USA

Americans Still Skeptical About Self-Driving Cars

A new survey shows that Americans, particularly older ones, are not excited about the possibility of an automated future

USA
Volvo's concept cabin of automated driving vehicle. — REUTERS
Sep 01, 2016 at 6:00 AM ET

Self-driving cars are expected to hit the road in large numbers in the coming years, but many Americans are wary about the prospect. A new Vox/Morning Consult poll shows that people in the United States are more worried than excited about the future of automated vehicles, especially over jobs and safety.

Only 32 percent of respondents believe self-driving cars will improve the overall driving experience, while 48 percent said they didn’t think they would. When asked if they believed automated vehicles would reduce driving fatalities, only 25 percent said yes, and 46 percent said no. Additionally, 52 percent of people said they thought self-driving vehicles would take away jobs from truckers and taxi drivers, as opposed 29 percent who said they didn’t think that would happen.

The survey also demonstrates that most Americans do not use ridesharing apps like Uber and Lyft: 78 percent of respondents said they had never used either, with many justifying that it’s easier to use their own car than hire a private ride.

However, the survey also highlights the age gap in many of these attitudes. Millennials, aged 18-34, are much more likely to trust self-driving cars and use ride-hailing services, but those over 65 were not only much less likely to utilize apps such as Uber and Lyft, they were also much more skeptical of the potential benefits of self-driving cars.

More How Easy Is It To Hack A Self-Driving Car?

Proponents of self-driving cars point to the possible increases in safety as reason to adopt the technology. After all, last year saw the largest percentage rise in motor vehicles deaths in the last 50 years, with a just under 40,000 people dying in 2015—the deadliest year since 2008. As a result, tech companies such as Tesla, Google, and Apple, as well as automakers BMW, Volvo, and Mercedes-Benz, are all reportedly working on self-driving cars.
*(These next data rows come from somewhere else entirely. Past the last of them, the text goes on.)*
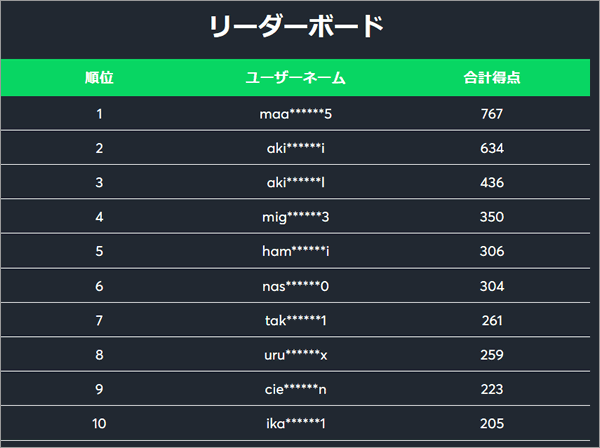The image size is (600, 448).
Task: Select the score value 436
Action: pos(492,182)
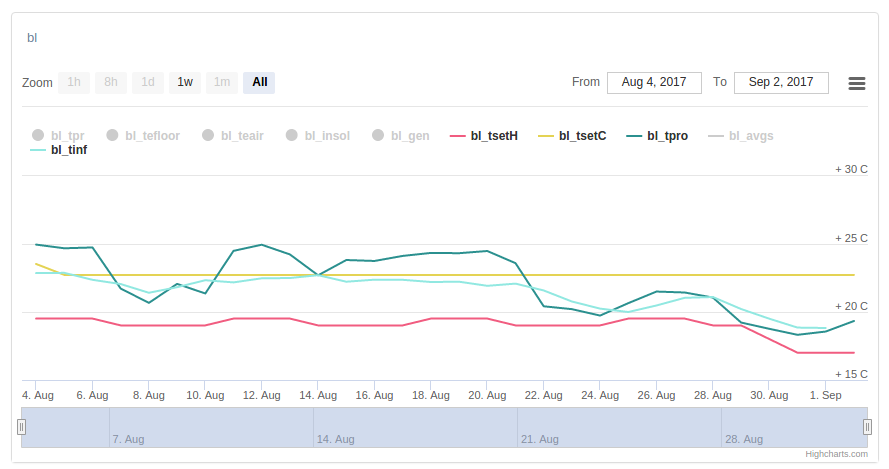The width and height of the screenshot is (889, 469).
Task: Select the All zoom range button
Action: pyautogui.click(x=259, y=82)
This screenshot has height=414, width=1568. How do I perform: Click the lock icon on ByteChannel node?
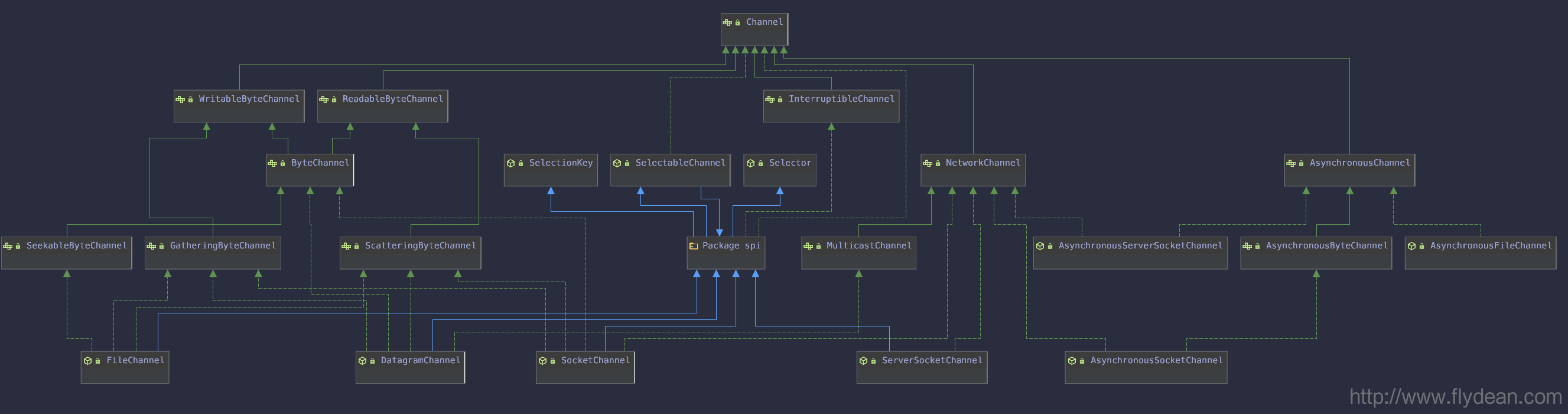pyautogui.click(x=282, y=163)

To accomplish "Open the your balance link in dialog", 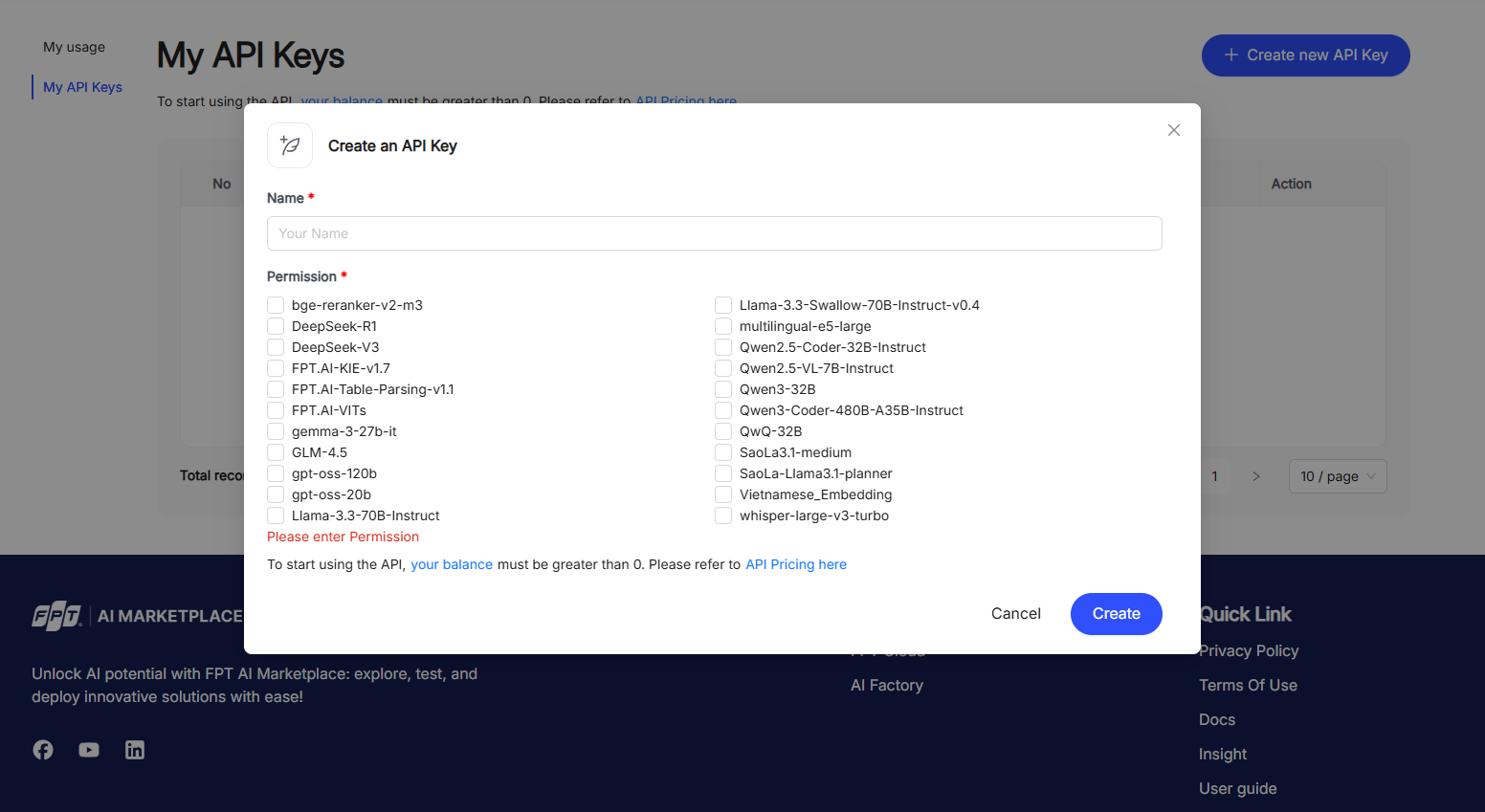I will click(x=452, y=564).
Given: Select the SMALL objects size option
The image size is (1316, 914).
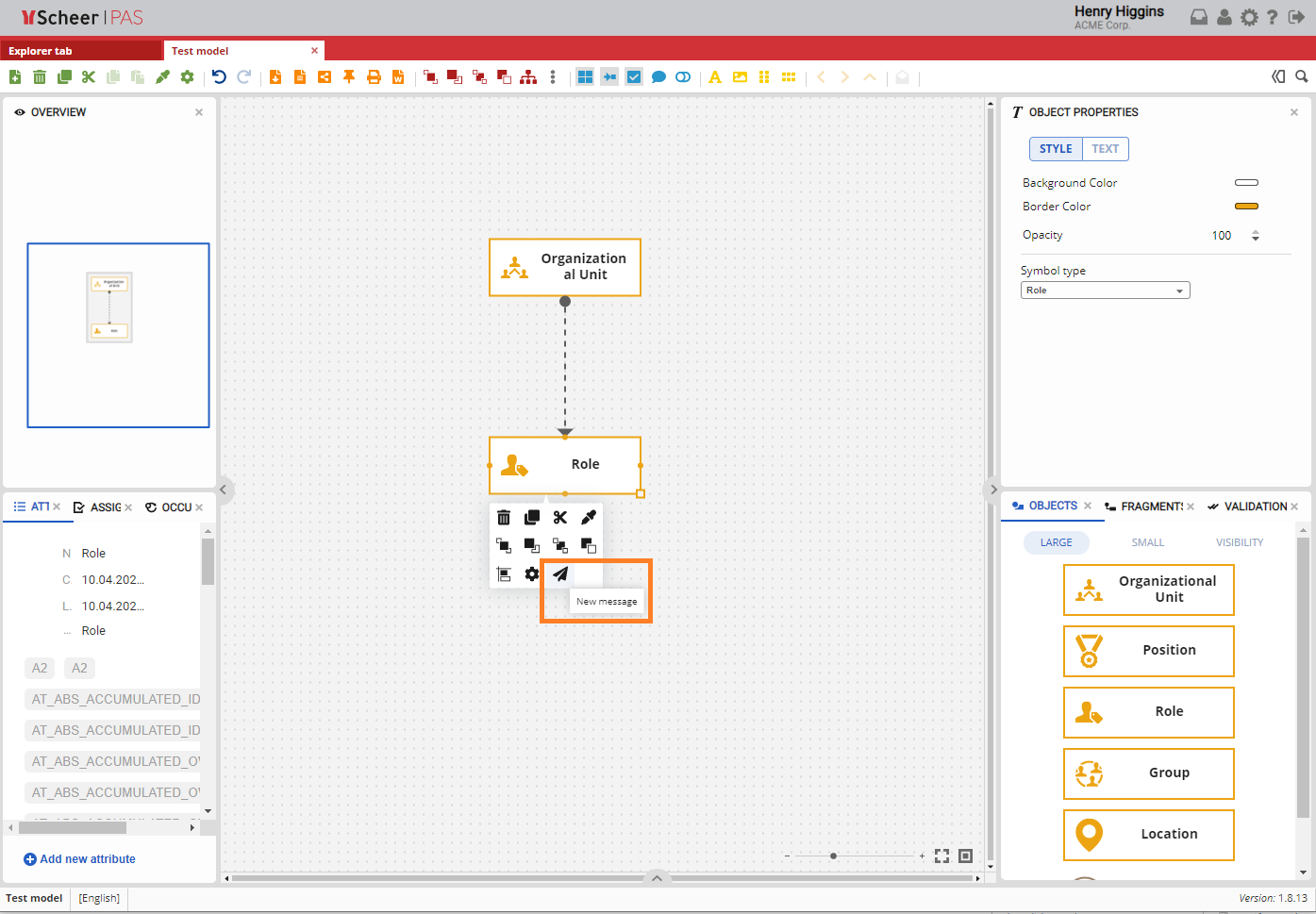Looking at the screenshot, I should 1147,542.
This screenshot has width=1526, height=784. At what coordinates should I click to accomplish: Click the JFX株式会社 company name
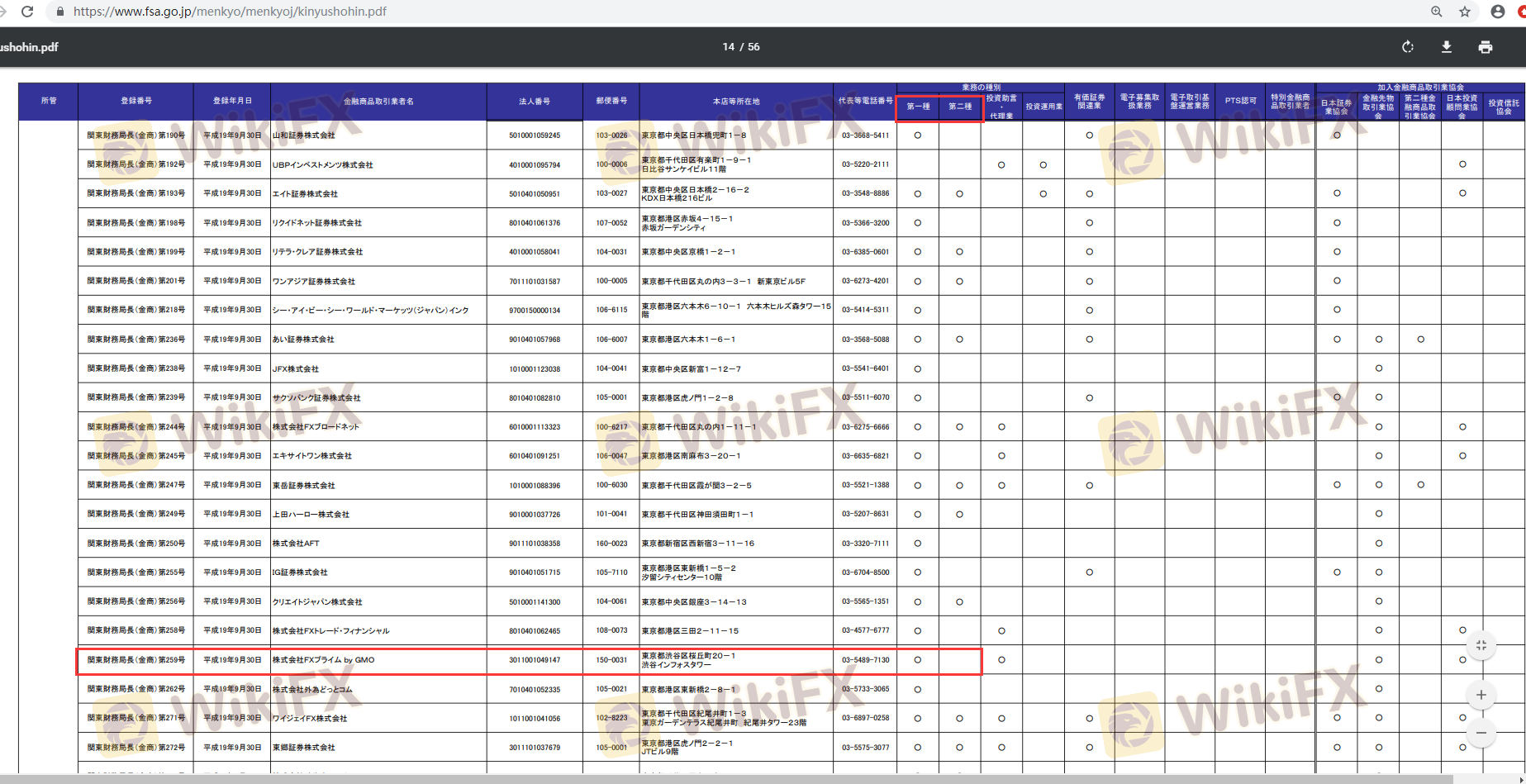coord(296,369)
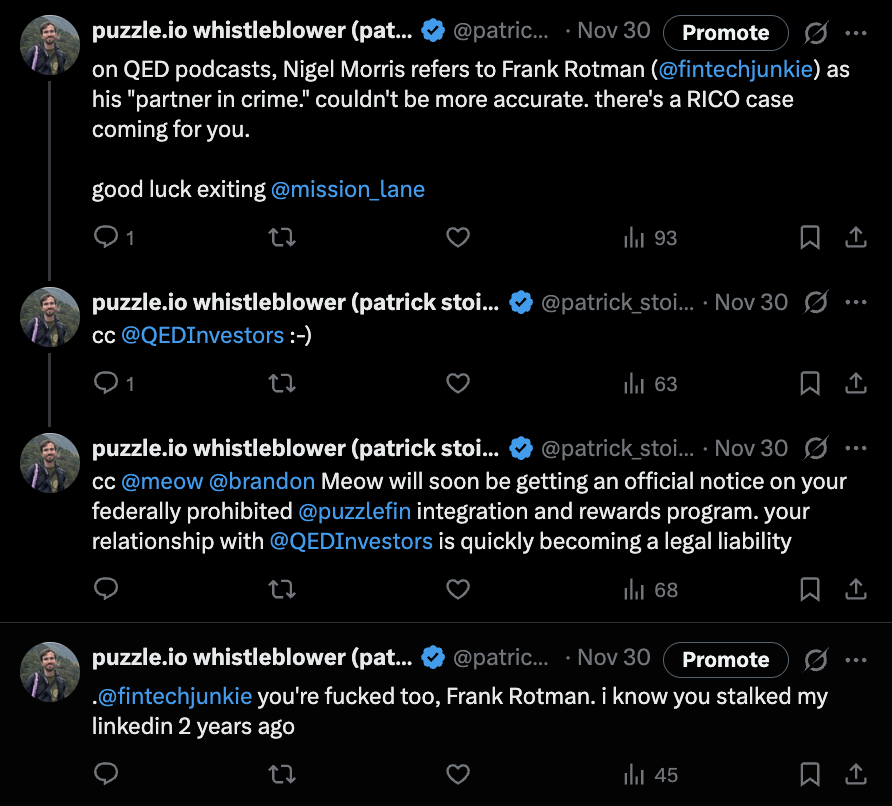This screenshot has height=806, width=892.
Task: Share the 'cc @QEDInvestors :-)' tweet
Action: 856,383
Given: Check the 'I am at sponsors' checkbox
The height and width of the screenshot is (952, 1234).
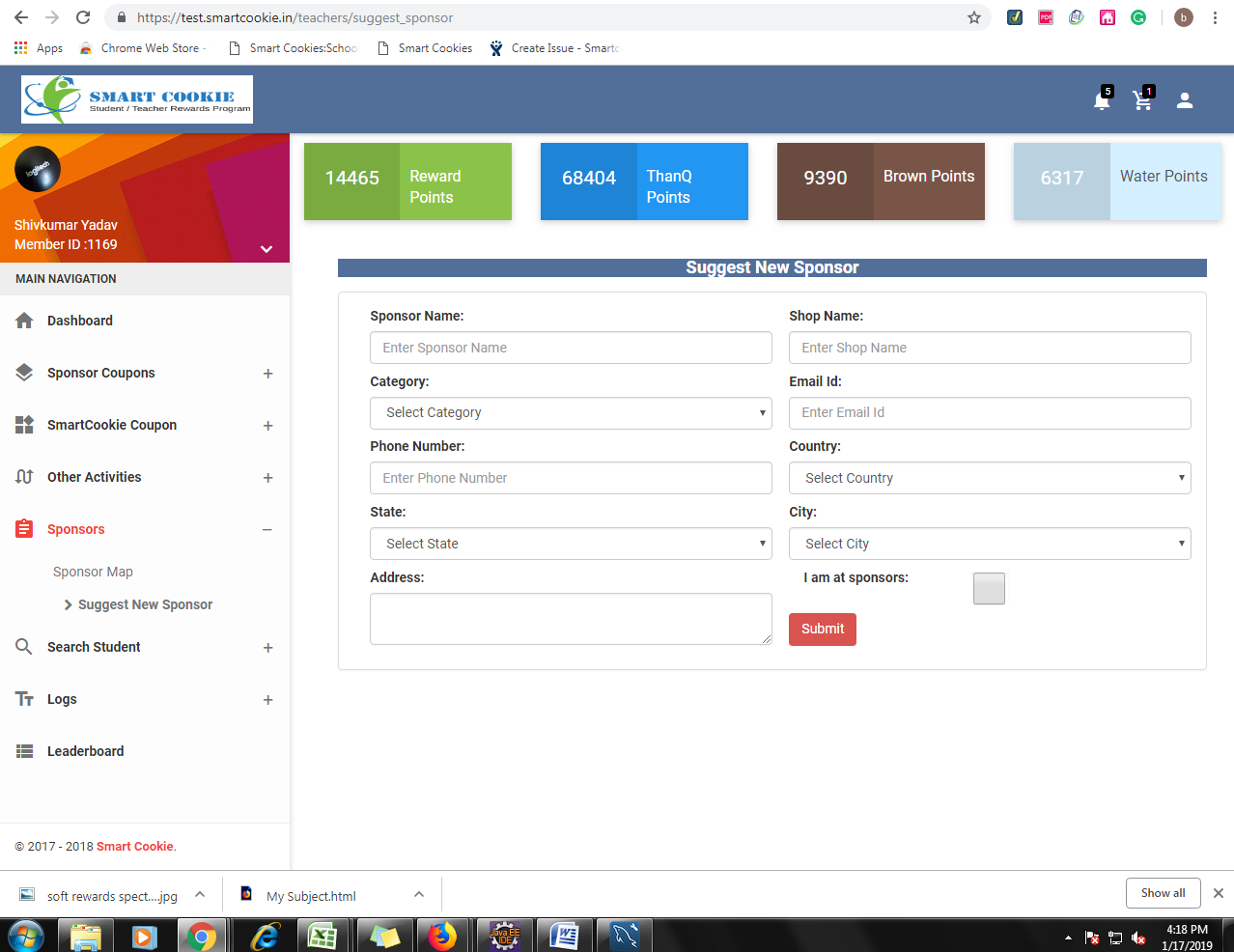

But, according to the Los Angeles Times, a recent study by the Rand Corp. found that “establishing to a statistical near-certainty that driverless cars would reduce vehicular fatalities by even 20 percent would require 5 billion miles of road testing—a record that would take a fleet of 100 test vehicles operating at an average of 25 miles per hour, 24 hours a day, and 365 days a year, 225 years to complete.”

Despite the time it would take to prove concretely the benefit of self-driving cars, it seems as if the American public is skeptical of the technology regardless and doesn’t care to wait for the results to come in.